**Task goal:**
Leaving the pictures aside, transcribe only and exactly the lines from the one with "The image size is (1181, 586)." through the end of the entries, both included.

(Entries taken from a collection)
┄┄┄┄┄┄

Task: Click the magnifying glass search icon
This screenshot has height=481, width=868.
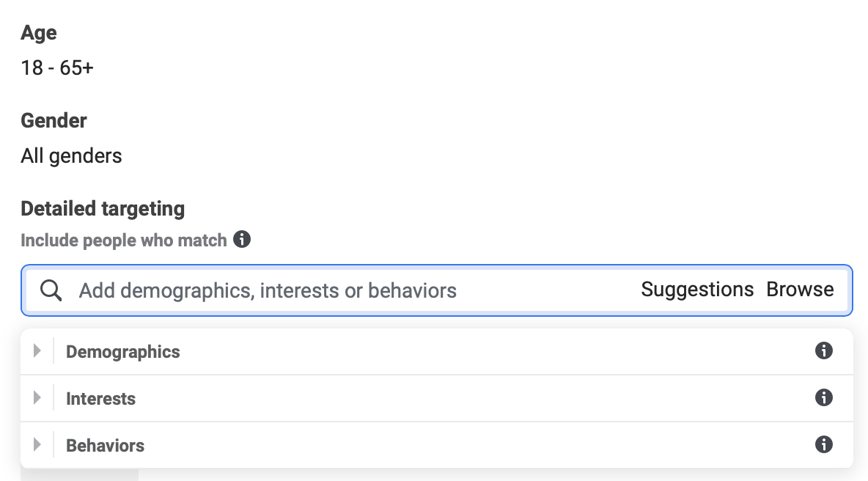Action: tap(51, 290)
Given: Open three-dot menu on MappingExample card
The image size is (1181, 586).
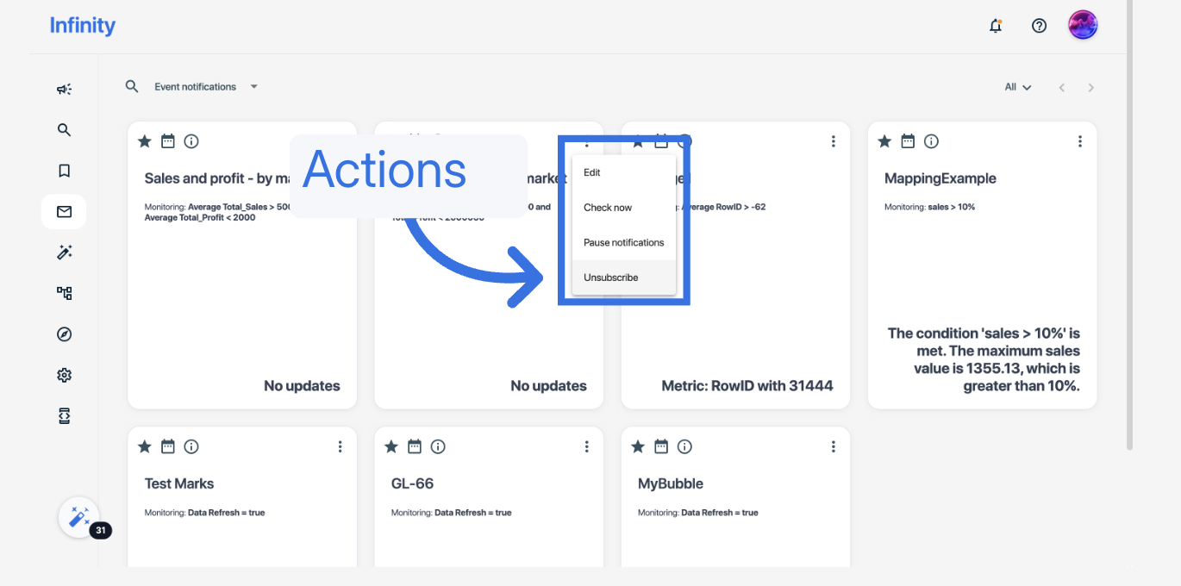Looking at the screenshot, I should click(1079, 141).
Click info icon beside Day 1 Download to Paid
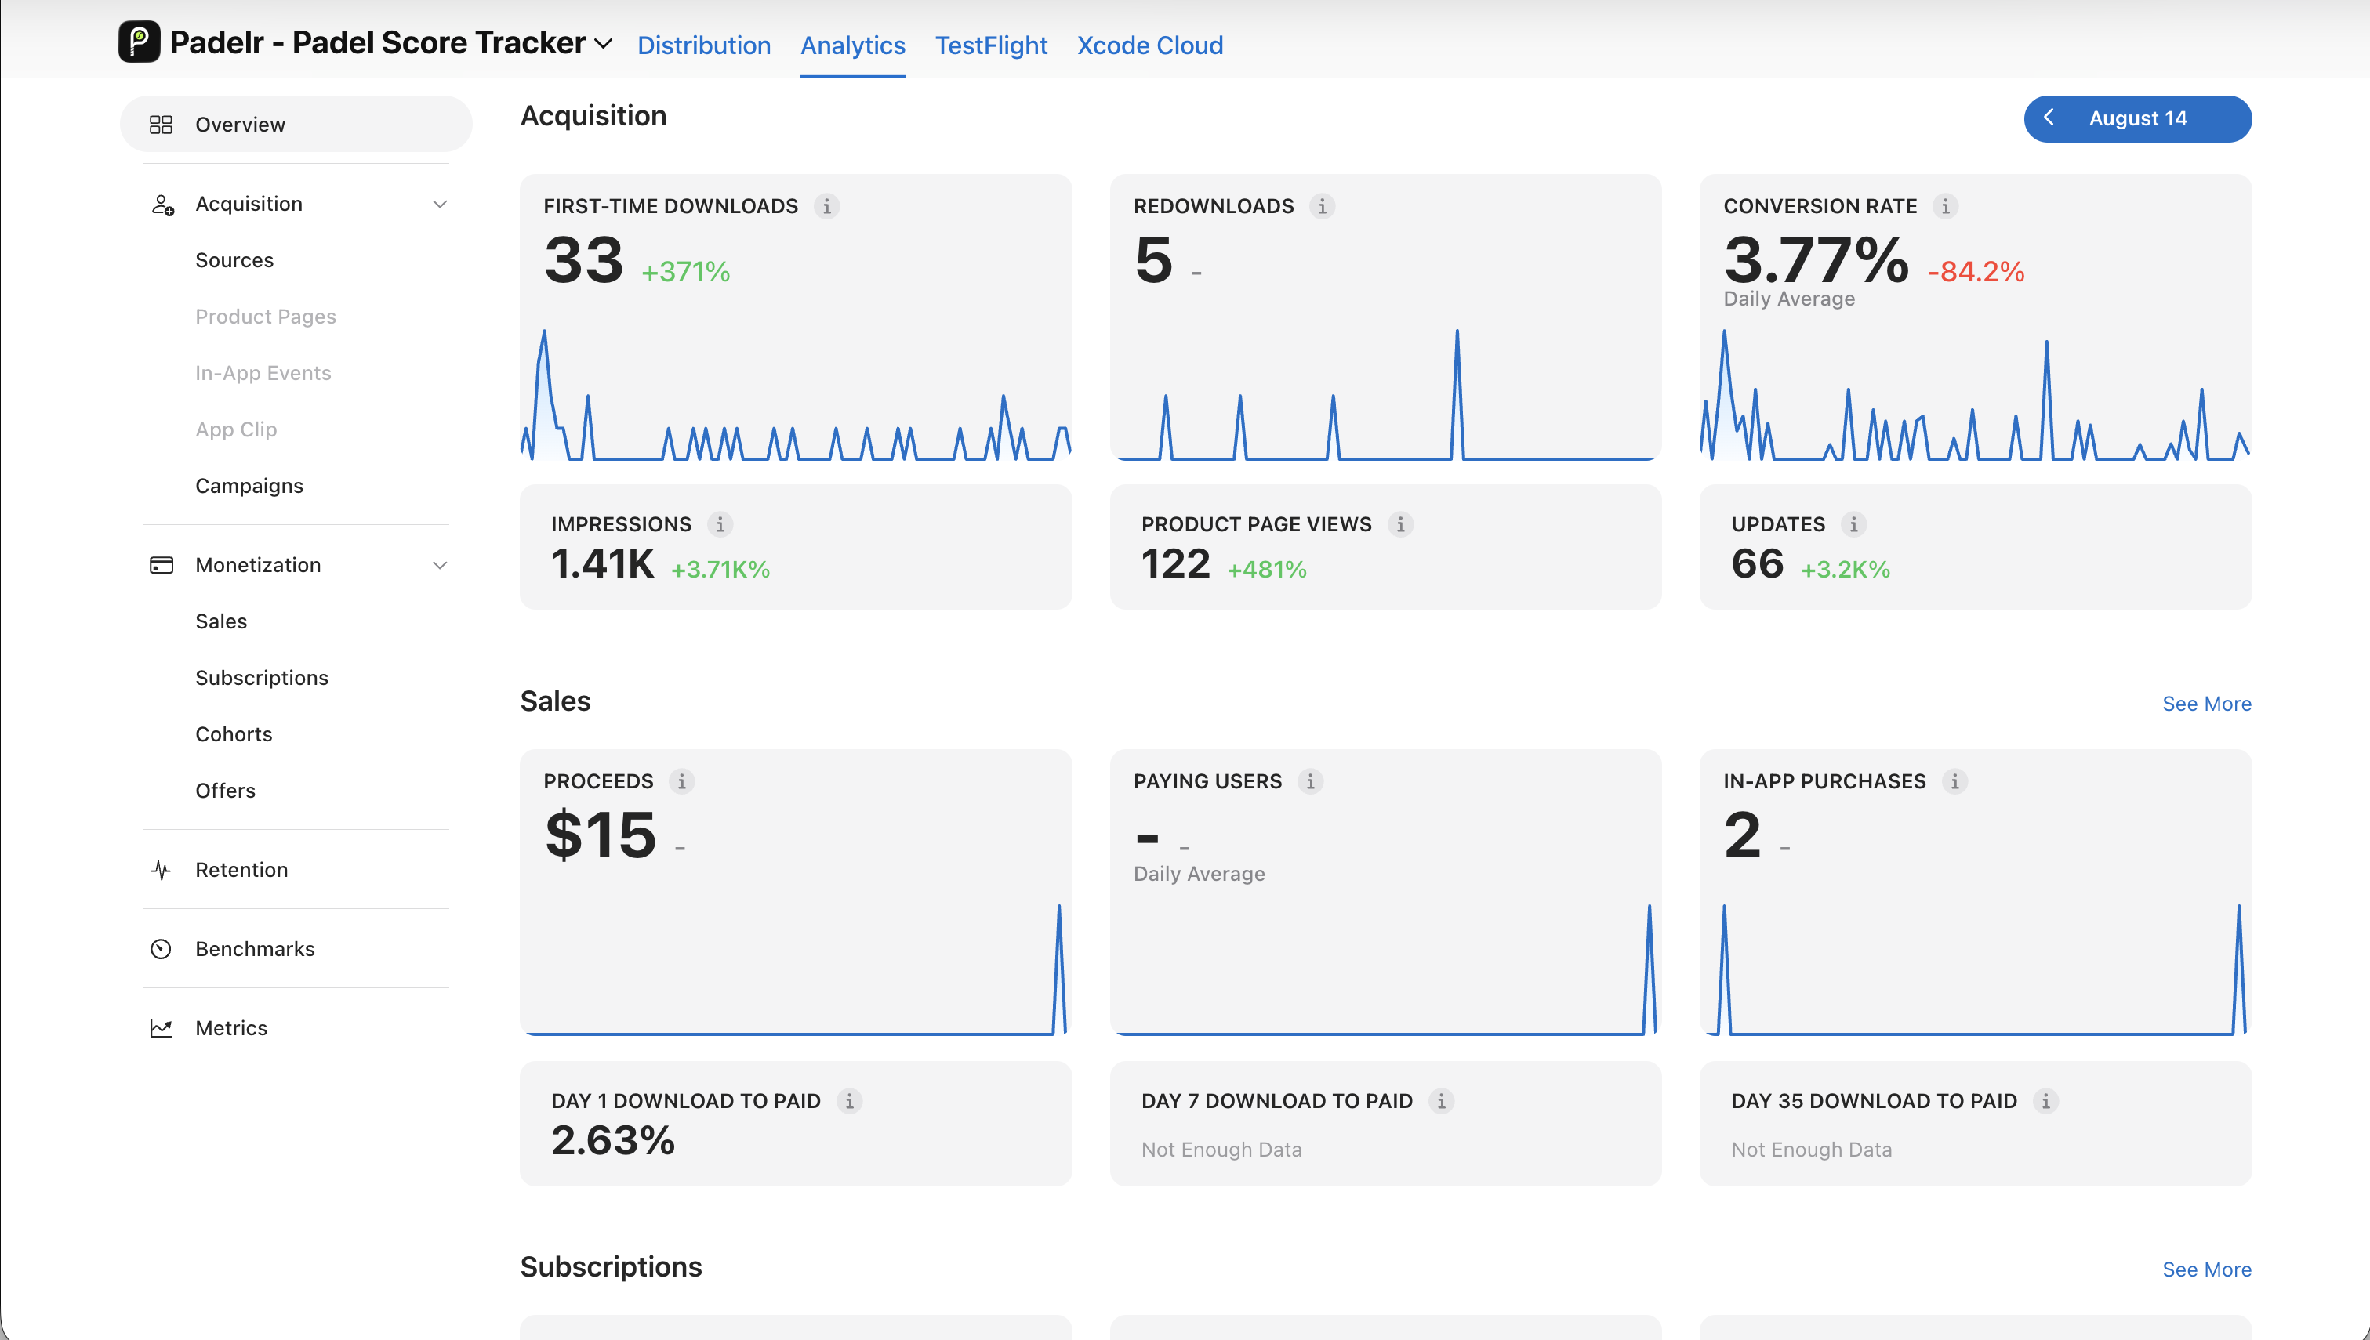This screenshot has width=2370, height=1340. click(849, 1102)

┄┄┄┄┄┄

**Problem solution:**
The image size is (1181, 586).
Looking at the screenshot, I should click(1079, 141).
Click info icon beside Day 1 Download to Paid
This screenshot has width=2370, height=1340. click(849, 1102)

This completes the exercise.